The ABCG2 protein, functioning as an efflux transporter, plays a role in safeguarding tissues from xenobiotics and harmful metabolites. It is found on the apical cell membranes in various parts of the body such as the placenta, brain, prostate, gastrointestinal tract, testes, ovaries, hepatocytes, renal tubules, stem cells, adrenal glands, uterus, bile ducts, gallbladder, central nervous system, and venous and capillary endothelial cells, facilitating the absorption, distribution, and elimination of substrates. The highest expression of ABCG2 is in brain tissue, uterus, cervix, and small intestine. The efflux function of ABCG2 acts as a protective barrier in tissues that are the center of substrate absorption and elimination.

Function

ABCG2 also plays some important physiological functions in normal tissues, such as serving as the first line of defense to protect organisms from environmental aggressions. In the placenta, ABCG2 is considered to be part of the maternal-fetal barrier. There is also a theory that it helps transport steroid hormones produced in the placenta. ABCG2 expression is present on the luminal surface of the brain microvascular endothelium, indicating that it plays a role in the blood-brain barrier. It is an important barrier for drugs to enter the brain, protecting the brain from the invasion of xenobiotic toxicity. The therapeutic drugs are also impeded in reaching their targets in the brain. In the gastrointestinal tract, the expression of ABCG2 suggests that it plays an important role in limiting the absorption of drugs and toxins.

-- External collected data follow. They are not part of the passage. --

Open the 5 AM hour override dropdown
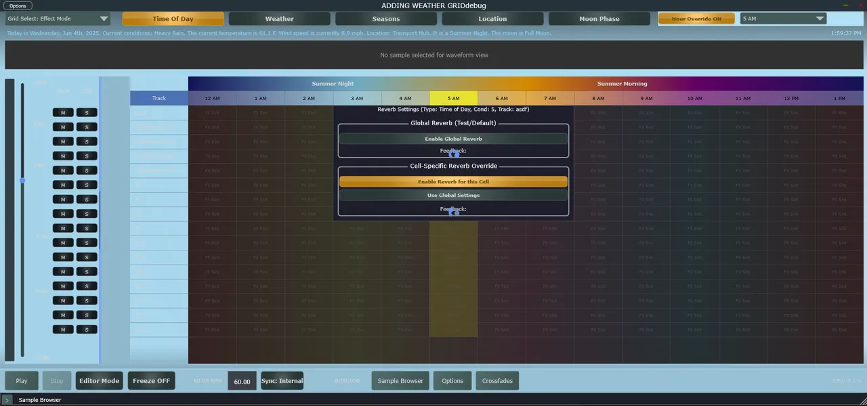[783, 19]
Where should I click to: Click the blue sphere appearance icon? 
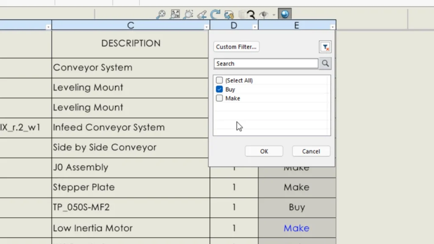[x=284, y=14]
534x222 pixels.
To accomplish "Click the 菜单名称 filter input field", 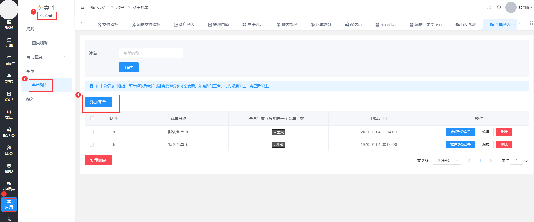I will [151, 53].
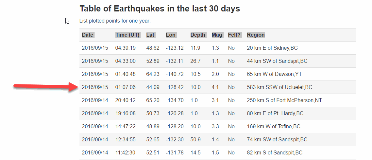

ABCG2 in Multidrug Resistance

ABCG2 is associated with multidrug resistance in cancer, and the latter is a major barrier to successful cancer treatment. One way cells can become resistant to chemotherapy is by expressing ABC transporters. These transporters can use the energy from ATP hydrolysis to transport a wide range of substrates across the cell membrane. ABCG2 is one of three human ABC transporters implicated in the phenomenon of multidrug resistance, the other two being P-gp (P-glycoprotein) and MRP1 (Multidrug Resistance Protein 1). Substrates of ABCG2 include mitoxantrone, methotrexate, topotecan, flavonoids, and irinotecan.

ABCG2 Aptamer Analysis

Creative Biolabs provides aptamers specifically targeting ABCG2, renowned for their accuracy in binding to the ABCG2 protein. These aptamers are instrumental in propelling research and innovation in aptamer-based therapeutic and diagnostic strategies. In addition, we offer functional assays for anti-ABCG2 aptamers to assist our clients further.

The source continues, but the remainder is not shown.